### EXERCISE AIM
An exact repeat is needed of the lines from the one with "Task: Click the" through the last line of the data below. Please omit the pictures.

Collection entries:
###
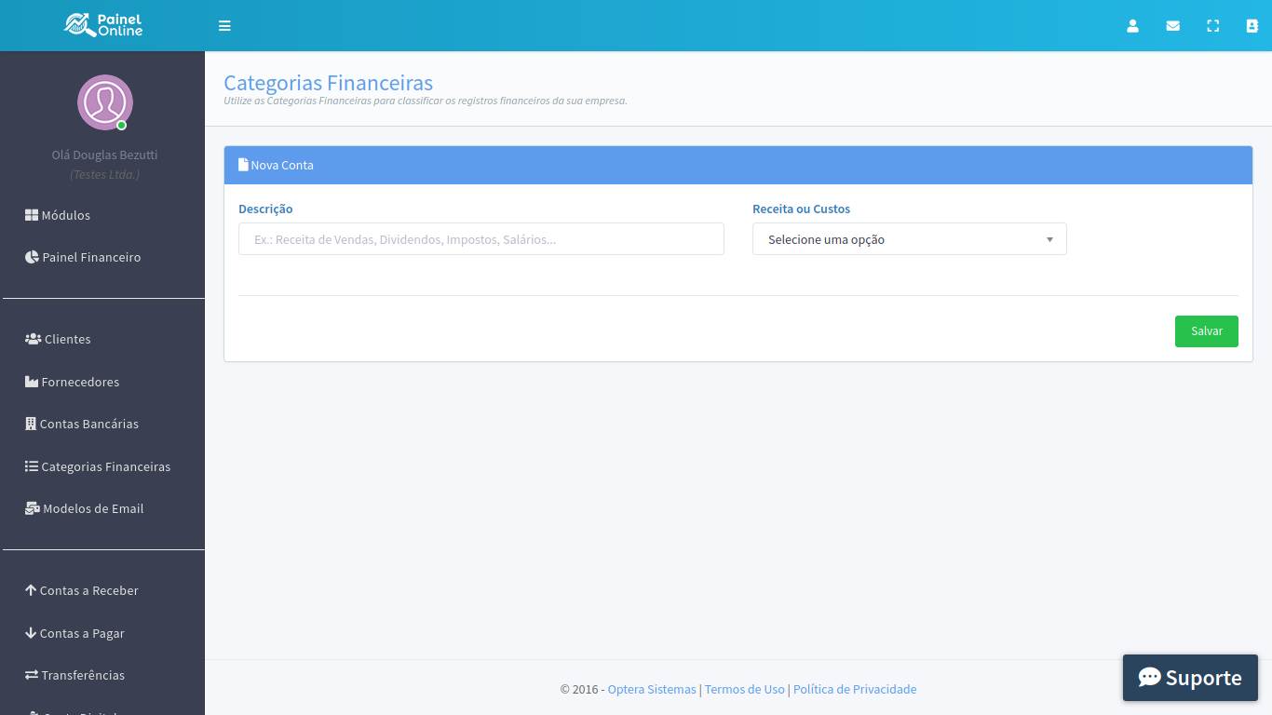Image resolution: width=1272 pixels, height=715 pixels.
Task: Open Modelos de Email
Action: pyautogui.click(x=84, y=508)
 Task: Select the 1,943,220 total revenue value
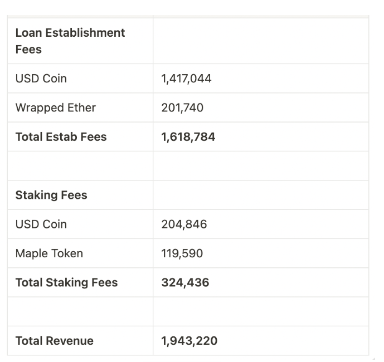point(189,341)

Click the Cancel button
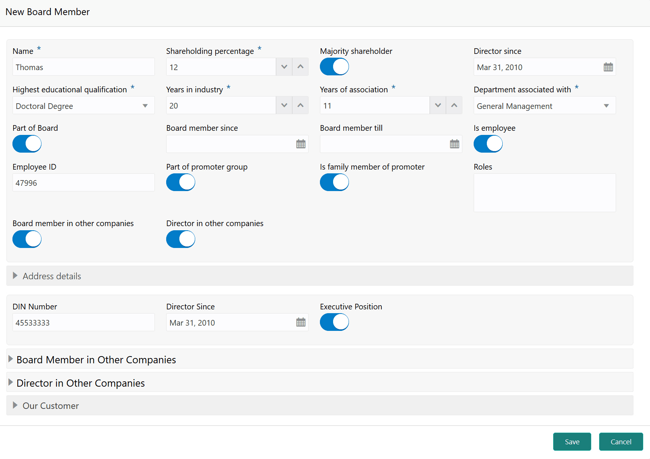[x=621, y=442]
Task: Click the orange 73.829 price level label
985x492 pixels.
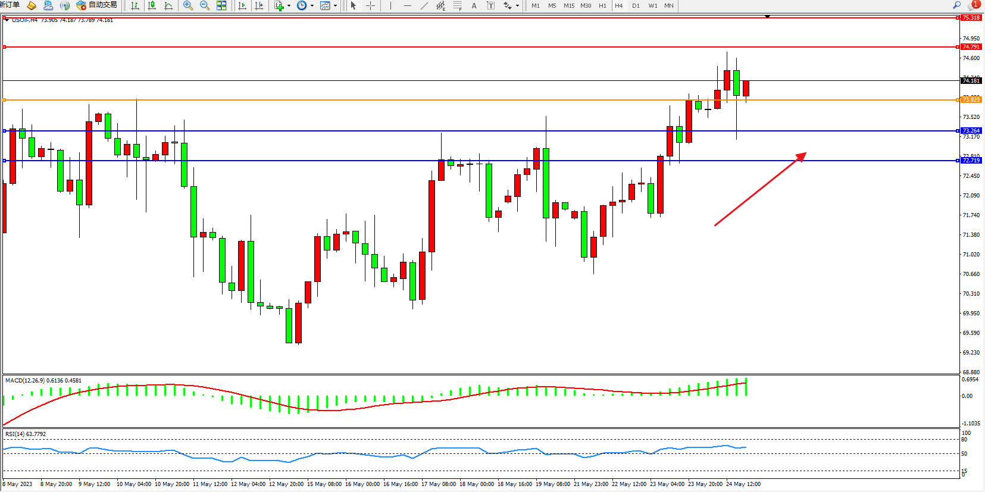Action: tap(971, 100)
###
### RESPONSE TO THIS TASK
Task: Click the orange 73.829 price level label
985x492 pixels.
Action: tap(971, 100)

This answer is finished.